More people are being tested for hepatitis C leading to more cases being diagnosed, according to the Health Protection Agency (HPA).
The HPA credited the rise in testing to the NHS campaign, FaCe It, which was launched in December 2004. It targeted both medical professionals and the public in support the government’s hepatitis C action plan for England.
But despite the campaign, the HPA still expects the number of people with hepatitis C-related end stage liver disease to increase to 2,670 by 2015
Hepatitis C is contracted through contact with infected blood and through other body fluids. HPA estimates that 90% of newly acquired infections are caused by injecting drugs and sharing equipment.

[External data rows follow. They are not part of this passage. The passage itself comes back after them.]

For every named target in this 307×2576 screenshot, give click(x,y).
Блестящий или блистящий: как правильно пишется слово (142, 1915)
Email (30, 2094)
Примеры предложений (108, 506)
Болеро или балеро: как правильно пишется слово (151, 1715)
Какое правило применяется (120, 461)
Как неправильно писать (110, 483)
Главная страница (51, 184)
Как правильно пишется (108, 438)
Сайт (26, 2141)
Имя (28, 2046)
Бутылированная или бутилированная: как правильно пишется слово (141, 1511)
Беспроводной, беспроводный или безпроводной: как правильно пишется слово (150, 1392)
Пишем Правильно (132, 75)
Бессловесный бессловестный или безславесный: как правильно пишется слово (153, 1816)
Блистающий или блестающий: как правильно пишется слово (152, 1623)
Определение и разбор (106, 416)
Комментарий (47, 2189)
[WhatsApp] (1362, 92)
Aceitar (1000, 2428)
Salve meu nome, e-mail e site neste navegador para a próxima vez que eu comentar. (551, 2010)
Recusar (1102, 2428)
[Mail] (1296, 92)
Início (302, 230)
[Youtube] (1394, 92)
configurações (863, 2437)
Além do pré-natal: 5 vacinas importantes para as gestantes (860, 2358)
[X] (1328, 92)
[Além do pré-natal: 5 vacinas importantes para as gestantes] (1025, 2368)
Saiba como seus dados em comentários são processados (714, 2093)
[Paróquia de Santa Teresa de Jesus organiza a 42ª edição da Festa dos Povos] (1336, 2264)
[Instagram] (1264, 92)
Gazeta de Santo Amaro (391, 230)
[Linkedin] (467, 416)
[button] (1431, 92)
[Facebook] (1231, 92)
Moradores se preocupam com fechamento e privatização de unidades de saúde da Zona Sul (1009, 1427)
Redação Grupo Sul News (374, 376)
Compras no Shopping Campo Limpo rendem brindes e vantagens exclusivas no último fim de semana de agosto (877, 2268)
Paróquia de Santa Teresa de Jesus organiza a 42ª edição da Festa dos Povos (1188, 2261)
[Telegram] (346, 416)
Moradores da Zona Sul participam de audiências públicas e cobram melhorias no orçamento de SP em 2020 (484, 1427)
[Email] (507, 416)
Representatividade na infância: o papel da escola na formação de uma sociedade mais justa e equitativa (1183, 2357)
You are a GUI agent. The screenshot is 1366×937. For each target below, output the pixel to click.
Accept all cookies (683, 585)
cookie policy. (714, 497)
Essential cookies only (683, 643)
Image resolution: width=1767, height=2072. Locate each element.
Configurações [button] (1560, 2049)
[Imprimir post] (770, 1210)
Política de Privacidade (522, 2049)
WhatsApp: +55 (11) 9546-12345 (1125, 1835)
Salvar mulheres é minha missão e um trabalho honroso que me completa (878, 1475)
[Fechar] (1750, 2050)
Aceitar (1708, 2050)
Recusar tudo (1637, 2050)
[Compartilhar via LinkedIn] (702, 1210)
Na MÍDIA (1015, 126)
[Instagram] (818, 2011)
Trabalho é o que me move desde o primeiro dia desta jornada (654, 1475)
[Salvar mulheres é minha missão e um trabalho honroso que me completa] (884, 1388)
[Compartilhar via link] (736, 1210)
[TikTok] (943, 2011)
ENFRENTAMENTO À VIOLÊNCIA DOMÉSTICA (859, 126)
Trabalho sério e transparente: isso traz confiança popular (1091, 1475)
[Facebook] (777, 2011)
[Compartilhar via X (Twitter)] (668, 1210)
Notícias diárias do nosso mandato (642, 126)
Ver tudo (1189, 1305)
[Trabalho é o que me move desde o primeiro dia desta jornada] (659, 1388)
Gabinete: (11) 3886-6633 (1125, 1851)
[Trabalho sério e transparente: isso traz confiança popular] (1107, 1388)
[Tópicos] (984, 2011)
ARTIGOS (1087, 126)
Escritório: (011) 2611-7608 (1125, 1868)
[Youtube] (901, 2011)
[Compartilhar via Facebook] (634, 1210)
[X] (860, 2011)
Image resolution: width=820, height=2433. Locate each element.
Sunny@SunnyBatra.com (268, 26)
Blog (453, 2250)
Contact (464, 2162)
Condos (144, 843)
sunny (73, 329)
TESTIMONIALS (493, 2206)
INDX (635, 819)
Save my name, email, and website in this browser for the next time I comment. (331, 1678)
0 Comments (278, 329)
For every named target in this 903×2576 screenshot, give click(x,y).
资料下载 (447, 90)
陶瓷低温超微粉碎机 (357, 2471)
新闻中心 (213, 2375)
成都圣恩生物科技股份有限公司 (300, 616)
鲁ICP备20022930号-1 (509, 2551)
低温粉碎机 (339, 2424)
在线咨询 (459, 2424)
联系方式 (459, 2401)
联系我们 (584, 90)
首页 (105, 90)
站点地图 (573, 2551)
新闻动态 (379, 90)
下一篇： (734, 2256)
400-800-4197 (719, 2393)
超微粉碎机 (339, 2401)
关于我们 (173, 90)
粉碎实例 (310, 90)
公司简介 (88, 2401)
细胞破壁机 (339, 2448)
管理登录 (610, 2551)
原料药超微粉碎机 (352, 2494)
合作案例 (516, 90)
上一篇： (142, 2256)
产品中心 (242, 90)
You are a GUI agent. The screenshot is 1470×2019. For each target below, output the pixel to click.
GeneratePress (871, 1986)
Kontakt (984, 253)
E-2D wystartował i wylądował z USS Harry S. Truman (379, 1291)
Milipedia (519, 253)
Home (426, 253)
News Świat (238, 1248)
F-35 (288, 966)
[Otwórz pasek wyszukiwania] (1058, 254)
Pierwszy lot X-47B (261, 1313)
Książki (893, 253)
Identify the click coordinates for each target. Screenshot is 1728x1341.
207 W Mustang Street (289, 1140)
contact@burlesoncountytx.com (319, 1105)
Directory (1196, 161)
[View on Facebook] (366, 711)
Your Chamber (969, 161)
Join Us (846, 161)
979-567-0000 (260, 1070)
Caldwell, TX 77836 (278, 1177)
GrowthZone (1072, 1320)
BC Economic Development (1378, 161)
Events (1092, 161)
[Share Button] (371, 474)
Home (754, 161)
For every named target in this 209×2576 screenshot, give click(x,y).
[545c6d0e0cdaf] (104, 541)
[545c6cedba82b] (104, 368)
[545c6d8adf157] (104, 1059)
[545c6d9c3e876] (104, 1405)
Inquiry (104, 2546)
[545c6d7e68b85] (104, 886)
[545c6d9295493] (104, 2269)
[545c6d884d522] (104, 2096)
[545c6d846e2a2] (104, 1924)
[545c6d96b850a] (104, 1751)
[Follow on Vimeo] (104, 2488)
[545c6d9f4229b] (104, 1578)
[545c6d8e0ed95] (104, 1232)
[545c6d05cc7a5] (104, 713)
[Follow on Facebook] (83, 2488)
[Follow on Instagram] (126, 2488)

It estimates that about 230,000 people in England and Wales were exposed to the virus in 2003. But as the symptoms are initially mild or non-existent, for most it remains undiagnosed.
Dr Helen Harris, a hepatitis C expert from the Health Protection Agency, said: “The predicted future burden of this disease is a real cause for concern, particularly when the true number of people in England suffering from severe hepatitis C-related liver disease is known to be under-estimated. National data on the people being referred and treated will be essential for ensuring equal access to high quality care across the country”
It also noted that over the past 10 months, the campaigning work of the late Dame Anita Roddick, who died from liver disease caused by Hepatitis C in September 2007, had put the virus in the spotlight.
In the HPA annual report 2007, published this month, it noted a 10-fold increase in the number of Hepatitis C tests in specialist drug services, between 2002-6, and consistently high numbers of tests in GP surgeries.